[The Life of Francis Marion by William Gilmore Simms]@TWC D-Link bookThe Life of Francis Marion CHAPTER 10 6/31
These posts consisted of Georgetown, Camden, Winnsboro', Ninety-Six and Augusta.
Within this circle was an interior chain, at the distance of half the radius, consisting of Fort Watson on the road to Camden, Motte's house, and Granby on the Congaree.
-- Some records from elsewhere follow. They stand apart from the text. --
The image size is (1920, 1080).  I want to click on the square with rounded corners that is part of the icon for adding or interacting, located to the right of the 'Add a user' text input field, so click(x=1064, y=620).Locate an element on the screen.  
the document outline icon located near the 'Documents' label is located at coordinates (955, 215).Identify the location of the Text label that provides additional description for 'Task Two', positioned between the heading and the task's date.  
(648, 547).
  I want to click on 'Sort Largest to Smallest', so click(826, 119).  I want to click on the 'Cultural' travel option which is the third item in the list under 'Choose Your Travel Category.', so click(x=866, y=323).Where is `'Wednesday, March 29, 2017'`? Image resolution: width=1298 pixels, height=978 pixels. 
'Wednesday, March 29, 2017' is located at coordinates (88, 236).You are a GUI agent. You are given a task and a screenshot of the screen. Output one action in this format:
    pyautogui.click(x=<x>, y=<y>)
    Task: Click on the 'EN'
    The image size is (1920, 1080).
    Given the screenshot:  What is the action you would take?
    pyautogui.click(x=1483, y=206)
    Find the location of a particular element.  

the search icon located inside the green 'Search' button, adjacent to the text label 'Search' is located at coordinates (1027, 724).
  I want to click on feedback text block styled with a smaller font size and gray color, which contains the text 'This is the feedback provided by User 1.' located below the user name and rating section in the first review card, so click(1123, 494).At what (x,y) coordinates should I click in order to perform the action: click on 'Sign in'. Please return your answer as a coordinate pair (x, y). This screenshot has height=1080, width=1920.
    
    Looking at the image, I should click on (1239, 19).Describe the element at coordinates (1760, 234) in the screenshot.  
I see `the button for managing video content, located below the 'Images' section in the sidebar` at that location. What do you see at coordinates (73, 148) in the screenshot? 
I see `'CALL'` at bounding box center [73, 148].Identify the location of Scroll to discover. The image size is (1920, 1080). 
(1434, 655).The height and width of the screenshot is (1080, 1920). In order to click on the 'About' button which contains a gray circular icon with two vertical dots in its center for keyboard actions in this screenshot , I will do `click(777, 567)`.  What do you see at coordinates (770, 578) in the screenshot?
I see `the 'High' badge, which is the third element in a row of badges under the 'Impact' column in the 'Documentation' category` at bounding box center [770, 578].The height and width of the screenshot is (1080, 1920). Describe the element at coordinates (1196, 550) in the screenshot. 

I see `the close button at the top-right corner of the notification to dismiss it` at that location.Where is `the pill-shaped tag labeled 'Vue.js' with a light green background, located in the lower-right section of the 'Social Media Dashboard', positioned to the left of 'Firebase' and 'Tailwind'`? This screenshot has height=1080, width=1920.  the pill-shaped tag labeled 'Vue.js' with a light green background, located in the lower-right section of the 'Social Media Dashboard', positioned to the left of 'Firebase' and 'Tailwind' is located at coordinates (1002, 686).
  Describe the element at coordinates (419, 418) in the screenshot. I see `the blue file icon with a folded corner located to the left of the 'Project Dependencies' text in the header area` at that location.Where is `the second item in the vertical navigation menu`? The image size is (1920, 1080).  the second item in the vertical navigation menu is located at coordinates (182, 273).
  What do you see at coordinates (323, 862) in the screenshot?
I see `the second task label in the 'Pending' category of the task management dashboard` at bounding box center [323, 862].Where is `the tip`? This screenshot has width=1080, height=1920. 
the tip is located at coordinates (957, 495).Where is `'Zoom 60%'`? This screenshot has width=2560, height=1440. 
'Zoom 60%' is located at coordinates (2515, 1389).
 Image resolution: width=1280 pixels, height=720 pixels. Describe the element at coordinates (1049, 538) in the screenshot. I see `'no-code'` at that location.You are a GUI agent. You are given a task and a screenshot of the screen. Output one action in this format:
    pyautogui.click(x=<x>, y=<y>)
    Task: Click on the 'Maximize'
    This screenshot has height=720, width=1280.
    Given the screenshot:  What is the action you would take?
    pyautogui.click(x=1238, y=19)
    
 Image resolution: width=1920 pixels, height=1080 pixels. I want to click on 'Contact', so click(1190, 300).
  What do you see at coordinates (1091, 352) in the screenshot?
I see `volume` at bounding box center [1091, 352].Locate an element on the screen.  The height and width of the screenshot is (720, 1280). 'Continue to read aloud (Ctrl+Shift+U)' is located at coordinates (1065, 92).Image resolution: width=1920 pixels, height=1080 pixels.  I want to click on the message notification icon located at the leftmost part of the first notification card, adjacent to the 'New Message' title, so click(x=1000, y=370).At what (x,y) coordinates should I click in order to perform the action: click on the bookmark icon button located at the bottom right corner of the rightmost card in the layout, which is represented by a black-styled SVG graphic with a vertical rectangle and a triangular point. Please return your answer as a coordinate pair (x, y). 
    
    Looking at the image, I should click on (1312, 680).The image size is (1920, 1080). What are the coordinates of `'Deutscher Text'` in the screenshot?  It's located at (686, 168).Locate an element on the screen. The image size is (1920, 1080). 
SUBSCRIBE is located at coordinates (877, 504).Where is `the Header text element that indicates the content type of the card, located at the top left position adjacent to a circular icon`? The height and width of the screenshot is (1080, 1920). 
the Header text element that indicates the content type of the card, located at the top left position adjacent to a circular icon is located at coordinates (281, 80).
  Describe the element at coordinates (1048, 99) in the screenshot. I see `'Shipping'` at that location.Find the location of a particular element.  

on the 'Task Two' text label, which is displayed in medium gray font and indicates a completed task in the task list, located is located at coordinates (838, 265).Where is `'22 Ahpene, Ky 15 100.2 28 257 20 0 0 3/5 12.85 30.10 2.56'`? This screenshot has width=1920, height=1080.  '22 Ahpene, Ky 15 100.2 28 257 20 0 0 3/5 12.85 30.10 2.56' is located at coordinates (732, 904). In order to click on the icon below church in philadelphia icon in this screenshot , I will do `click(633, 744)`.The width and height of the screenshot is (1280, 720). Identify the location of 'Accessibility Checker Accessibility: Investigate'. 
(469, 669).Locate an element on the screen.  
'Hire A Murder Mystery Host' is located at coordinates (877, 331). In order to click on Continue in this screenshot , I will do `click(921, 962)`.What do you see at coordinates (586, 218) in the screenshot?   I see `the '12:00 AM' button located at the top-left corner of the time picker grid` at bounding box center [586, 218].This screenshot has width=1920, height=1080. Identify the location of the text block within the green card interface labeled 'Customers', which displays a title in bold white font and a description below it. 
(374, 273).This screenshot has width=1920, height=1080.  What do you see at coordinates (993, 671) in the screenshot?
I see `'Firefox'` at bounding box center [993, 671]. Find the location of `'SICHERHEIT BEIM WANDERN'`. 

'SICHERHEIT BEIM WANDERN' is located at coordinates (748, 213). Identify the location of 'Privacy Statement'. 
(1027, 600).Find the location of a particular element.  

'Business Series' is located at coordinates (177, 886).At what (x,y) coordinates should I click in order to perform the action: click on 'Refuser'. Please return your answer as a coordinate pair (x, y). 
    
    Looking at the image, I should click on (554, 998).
Dorchester and Orangeburgh, on the road both to Ninety-Six and Granby, were fortified as posts of rest and deposit, on the line of communication; as was Monk's Corner, or Biggin Church, and some other small posts on that to Camden.
These posts were all judiciously chosen, both for arming the country and obtaining subsistence.* * Johnson's Greene, vol.1 .-- Penetrating between these posts, and snatching their prey, or smiting the enemy's detachments, under the very jaws of their cannon, our partisans succeeded in embodying public opinion, through the very sense of shame, against their enemies.
The courage of the Whigs was ennobled, and their timidity rebuked, when they beheld such a daring spirit, and one so crowned by frequent successes, in such petty numbers.
The 'esprit de corps', which these successes, and this spirit, awakened in the brigade of Marion, necessarily imparted itself to the region of country in which he operated; and the admiration which he inspired in the friendly, and the fear which he taught to the adverse, uniting in their effects, brought equally the faithful and the doubtful to his ranks. From the moment that he eluded the arts, and baffled the pursuit of Tarleton, the people of that tract of country, on a line stretching from Camden, across, to the mouth of Black Creek on the Pedee, including generally both banks of the Wateree, Santee and Pedee, were now (excepting Harrison's party on Lynch's Creek) either ready, or preparing to join him.